The mixing element shown in FIG. 1 projects with its bottom end 2 into a circular cylinder-shaped reaction vessel 4, accessible from above through an opening 3, whose perpendicularly running longitudinal centre line is designated as A. A liquid 6 for mixing is located in the vessel 4.
The mixing element 1 consists mainly of two coaxial pipes, namely an outer pipe 8 and an inner pipe 9. The walls of the outer pipe 8 meet conically at the bottom end 2 of the mixing element 1, so that the mixing element is closed in a downward direction (apart from drillings provided in the wall 8a of the outer pipe 8, which serve as nozzles 12 and 13).
The bottom end of the inner pipe 9 is sealed at the annular contact line 10 to the inside of the wall 8a of the outer pipe 9, so that the interior of the pipe 9 is separated from the annular interspace between the pipe 9 and the pipe 8.

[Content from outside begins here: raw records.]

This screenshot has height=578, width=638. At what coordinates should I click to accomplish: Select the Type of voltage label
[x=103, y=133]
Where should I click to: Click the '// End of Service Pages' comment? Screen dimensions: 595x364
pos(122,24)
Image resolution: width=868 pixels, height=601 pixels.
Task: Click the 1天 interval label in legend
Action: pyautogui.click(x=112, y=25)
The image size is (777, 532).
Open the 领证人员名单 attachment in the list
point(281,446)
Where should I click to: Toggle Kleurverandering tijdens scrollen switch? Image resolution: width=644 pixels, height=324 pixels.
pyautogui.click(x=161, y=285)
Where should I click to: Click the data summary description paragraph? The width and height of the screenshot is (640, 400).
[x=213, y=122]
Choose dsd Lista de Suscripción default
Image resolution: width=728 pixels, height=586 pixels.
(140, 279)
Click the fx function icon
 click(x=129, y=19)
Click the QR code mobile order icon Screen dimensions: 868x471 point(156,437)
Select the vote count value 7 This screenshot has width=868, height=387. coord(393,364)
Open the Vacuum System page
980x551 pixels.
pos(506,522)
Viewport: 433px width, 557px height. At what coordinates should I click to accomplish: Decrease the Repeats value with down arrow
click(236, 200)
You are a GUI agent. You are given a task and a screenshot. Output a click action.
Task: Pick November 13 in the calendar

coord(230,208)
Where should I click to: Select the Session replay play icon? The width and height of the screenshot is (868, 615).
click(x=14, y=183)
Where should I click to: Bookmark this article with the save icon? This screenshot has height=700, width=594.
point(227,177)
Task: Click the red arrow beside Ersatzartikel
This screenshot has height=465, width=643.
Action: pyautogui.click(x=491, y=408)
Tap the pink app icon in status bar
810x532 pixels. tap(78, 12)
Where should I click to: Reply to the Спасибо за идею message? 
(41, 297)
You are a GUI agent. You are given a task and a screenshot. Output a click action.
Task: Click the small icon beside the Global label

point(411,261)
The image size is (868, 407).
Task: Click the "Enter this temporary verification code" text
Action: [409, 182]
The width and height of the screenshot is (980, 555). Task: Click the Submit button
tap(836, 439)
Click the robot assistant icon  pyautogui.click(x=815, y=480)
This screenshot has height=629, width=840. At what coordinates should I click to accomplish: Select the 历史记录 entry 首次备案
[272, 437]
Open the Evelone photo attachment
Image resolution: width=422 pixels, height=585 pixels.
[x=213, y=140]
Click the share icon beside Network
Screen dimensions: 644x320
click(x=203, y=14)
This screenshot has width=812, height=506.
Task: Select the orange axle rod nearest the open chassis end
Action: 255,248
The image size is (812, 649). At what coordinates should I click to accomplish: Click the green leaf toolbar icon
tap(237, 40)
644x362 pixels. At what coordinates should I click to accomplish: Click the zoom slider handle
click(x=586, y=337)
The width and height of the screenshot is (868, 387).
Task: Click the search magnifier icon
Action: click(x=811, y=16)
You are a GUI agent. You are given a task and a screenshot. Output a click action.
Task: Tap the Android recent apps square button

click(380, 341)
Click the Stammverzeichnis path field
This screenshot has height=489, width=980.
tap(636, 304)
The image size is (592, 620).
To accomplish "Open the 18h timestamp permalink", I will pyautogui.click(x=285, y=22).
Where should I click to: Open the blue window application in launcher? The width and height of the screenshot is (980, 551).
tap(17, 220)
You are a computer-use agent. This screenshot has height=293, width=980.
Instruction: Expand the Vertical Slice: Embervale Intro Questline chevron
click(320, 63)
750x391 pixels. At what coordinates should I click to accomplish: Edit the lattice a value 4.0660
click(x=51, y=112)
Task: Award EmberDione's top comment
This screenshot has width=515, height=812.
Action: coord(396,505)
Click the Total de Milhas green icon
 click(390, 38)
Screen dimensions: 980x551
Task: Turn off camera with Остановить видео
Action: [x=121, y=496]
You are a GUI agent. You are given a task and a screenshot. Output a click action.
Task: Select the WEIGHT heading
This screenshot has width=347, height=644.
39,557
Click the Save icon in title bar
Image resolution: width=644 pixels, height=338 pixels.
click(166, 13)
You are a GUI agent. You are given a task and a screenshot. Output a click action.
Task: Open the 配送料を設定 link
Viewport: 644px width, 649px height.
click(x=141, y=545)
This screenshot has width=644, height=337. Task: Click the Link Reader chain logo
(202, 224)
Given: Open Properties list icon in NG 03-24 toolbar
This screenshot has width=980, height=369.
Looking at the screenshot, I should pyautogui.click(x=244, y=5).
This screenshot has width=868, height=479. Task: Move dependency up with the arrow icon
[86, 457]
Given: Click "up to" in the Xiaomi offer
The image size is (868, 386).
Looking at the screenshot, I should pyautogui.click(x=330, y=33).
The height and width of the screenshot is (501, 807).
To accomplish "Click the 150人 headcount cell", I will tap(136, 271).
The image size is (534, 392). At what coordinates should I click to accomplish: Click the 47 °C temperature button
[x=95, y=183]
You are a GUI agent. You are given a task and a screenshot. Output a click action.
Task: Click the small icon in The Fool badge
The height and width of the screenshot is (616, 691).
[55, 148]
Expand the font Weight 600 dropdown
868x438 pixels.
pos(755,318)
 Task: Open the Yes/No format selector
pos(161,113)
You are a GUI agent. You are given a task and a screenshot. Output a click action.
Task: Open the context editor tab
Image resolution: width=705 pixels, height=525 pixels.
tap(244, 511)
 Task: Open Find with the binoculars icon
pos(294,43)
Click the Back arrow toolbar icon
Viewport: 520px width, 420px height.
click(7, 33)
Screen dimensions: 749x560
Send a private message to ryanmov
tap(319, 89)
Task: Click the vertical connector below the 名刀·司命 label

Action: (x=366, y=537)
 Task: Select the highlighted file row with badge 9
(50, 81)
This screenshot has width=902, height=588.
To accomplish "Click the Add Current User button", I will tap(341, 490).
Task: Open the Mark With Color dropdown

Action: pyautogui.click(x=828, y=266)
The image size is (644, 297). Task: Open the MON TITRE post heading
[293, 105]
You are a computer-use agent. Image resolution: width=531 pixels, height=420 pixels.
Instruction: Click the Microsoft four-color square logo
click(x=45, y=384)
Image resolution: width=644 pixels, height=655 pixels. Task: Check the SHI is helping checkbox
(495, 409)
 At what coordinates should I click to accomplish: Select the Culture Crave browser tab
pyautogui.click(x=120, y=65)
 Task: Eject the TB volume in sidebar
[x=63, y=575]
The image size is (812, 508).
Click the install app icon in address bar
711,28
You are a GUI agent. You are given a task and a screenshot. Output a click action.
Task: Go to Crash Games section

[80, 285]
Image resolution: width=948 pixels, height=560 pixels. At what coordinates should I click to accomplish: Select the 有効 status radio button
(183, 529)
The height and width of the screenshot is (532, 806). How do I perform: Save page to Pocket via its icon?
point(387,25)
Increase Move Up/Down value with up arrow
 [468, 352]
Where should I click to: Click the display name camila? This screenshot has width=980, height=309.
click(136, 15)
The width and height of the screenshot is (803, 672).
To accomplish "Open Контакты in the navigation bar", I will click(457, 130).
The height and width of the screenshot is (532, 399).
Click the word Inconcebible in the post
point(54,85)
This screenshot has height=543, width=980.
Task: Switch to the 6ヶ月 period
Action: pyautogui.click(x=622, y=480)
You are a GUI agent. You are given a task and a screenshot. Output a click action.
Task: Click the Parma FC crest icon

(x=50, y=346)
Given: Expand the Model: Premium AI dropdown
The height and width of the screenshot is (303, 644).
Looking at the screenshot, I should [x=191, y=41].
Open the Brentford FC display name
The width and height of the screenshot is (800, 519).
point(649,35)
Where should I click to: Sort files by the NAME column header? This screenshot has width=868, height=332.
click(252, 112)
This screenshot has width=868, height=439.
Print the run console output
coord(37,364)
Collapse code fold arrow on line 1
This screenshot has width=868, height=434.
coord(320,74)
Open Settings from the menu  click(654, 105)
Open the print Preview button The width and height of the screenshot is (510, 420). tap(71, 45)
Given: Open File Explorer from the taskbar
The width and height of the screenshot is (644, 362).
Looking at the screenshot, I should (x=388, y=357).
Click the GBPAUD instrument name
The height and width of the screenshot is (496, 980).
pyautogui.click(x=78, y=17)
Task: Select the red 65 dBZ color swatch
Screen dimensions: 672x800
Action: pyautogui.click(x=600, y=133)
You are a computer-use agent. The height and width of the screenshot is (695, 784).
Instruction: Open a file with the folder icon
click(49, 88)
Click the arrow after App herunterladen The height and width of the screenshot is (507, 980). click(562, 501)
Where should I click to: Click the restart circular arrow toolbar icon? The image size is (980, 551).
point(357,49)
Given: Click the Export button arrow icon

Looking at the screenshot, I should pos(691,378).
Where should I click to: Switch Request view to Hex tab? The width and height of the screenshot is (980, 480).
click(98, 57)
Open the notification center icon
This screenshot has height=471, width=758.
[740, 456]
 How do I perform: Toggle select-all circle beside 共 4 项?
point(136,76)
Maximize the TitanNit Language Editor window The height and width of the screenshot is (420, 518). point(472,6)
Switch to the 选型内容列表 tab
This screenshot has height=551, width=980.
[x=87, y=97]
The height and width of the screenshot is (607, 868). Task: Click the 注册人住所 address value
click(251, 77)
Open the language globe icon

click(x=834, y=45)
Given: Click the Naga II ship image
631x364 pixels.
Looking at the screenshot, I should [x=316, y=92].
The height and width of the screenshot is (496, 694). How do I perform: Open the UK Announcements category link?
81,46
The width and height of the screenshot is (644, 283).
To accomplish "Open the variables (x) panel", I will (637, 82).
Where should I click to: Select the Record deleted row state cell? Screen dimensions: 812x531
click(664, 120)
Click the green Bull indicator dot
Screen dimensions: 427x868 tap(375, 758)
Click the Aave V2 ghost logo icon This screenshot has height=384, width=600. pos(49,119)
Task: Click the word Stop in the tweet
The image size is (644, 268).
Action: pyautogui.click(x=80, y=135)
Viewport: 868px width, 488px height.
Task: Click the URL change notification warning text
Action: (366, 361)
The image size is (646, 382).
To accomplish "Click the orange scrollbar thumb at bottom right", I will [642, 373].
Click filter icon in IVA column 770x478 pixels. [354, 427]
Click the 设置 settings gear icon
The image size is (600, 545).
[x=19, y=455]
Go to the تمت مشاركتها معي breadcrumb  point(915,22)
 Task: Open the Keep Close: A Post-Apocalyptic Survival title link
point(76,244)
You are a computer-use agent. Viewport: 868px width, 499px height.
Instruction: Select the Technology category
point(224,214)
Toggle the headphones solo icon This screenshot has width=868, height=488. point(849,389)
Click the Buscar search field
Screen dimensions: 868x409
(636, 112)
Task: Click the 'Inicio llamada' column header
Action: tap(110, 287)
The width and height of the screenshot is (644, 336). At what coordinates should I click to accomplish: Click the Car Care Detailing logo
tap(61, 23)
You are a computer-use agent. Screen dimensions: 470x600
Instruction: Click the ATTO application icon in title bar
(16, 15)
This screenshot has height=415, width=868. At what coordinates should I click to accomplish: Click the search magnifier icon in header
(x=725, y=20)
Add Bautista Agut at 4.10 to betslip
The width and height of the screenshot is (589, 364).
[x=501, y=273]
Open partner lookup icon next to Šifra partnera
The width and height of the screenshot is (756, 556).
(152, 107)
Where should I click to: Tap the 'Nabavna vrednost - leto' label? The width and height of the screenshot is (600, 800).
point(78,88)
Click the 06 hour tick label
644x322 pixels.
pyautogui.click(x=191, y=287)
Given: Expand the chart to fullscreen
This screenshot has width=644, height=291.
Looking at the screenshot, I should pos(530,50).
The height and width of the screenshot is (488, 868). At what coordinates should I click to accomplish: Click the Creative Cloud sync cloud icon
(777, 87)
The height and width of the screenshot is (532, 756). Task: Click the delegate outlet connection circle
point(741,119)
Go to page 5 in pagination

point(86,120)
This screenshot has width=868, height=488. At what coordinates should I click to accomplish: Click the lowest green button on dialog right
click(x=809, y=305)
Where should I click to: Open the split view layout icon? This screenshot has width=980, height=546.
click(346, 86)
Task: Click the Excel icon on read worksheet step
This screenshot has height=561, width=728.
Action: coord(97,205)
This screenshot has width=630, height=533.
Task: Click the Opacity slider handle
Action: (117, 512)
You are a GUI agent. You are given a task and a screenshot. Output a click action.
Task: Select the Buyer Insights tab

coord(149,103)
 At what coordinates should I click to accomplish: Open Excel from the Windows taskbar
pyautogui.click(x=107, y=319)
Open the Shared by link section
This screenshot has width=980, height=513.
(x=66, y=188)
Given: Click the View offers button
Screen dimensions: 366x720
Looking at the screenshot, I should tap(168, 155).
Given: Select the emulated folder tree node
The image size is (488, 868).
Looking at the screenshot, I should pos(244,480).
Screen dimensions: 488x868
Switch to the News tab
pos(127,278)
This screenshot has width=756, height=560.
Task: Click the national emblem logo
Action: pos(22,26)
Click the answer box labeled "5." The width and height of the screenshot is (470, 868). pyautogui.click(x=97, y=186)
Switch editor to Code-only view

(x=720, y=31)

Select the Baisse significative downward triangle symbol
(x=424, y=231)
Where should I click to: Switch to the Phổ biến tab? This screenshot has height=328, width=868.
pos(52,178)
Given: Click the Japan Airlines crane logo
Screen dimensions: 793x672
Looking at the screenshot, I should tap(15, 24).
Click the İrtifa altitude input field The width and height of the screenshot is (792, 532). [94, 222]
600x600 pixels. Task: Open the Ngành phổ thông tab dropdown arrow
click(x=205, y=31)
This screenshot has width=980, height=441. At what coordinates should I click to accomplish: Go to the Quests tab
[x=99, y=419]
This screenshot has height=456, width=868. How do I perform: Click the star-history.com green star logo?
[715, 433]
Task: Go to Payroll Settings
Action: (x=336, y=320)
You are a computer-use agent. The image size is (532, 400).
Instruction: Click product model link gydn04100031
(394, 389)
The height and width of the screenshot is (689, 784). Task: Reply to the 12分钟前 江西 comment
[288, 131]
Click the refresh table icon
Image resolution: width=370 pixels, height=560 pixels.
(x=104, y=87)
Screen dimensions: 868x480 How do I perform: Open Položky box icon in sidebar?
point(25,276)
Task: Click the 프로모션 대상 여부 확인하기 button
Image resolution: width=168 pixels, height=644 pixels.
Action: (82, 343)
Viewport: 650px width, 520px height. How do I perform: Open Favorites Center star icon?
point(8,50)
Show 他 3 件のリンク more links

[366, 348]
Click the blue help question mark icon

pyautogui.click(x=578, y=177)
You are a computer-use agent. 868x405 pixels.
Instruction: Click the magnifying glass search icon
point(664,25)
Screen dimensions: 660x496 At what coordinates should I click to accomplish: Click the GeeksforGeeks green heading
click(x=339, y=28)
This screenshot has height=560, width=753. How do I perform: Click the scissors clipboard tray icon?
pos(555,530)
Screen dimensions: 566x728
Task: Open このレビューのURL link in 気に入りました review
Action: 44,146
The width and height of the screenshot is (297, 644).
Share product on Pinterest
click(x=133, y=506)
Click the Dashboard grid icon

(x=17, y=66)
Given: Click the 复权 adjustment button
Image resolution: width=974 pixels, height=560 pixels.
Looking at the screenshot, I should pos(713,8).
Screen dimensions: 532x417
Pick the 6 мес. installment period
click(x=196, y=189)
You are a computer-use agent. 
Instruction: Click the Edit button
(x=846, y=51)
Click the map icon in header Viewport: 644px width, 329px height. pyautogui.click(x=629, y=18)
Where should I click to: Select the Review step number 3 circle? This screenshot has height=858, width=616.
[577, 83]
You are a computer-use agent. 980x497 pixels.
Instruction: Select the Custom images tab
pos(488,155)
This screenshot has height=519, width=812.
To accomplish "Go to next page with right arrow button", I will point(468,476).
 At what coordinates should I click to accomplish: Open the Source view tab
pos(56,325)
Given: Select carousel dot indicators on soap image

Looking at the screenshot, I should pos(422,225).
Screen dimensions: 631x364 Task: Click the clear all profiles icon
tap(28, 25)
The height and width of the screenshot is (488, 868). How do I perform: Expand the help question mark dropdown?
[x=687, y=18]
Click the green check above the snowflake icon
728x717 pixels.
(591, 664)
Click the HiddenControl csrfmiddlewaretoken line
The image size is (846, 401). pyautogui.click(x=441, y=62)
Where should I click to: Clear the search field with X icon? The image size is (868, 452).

The inner pipe 9 serves as a mixing gas pipe 14 through which air is supplied from a mixing gas source 15 with an adjustable pressure and after passing through the nozzle 12 escapes through an outlet opening 16. The annular interspace between the pipes 8 and 9 forms a pipe 18 separated from the mixing gas pipe 14, said pipe 18 being connected to a gas source 19 in order to supply an additional gas flow which escapes from outlet openings 20 through the drillings 13 and--as will be explained in further detail--serves as an anti-splash gas. The gas sources 15, 19 and the connecting pipes 15a, 19a to the mixing element 1 are indicated only symbolically. Suitable connection techniques, including those for the case of a mixing element rotating about the perpendicular axis A, are familiar to the skilled person.
Mixing element 1 is connected to a mechanical means (not shown) for moving up and down as required. Such means are well known in the art of analysis instruments, e.g. for lowering and withdrawing pipeting tubes into and from vessels containing samples or reagents.
In order to homogenise the liquid 6 in the vessel 4, the mixing element 1 is moved vertically downwards according to the arrow 21 and lowered into the upper part of the vessel 4, so that at least the bottom end 2 projects into the vessel. The lowering movement is stopped in a defined bottom end position which is selected so that the outlet openings 16 and 20 are located below the edge 3a of the opening 3 and the mixing element 1 does not touch the surface of the liquid 6. During the lowering operation mixing gas is already being supplied through the pipe 14 and preferably also anti-splash gas through the pipe 18 and is escaping through the outlet openings 16 and 20.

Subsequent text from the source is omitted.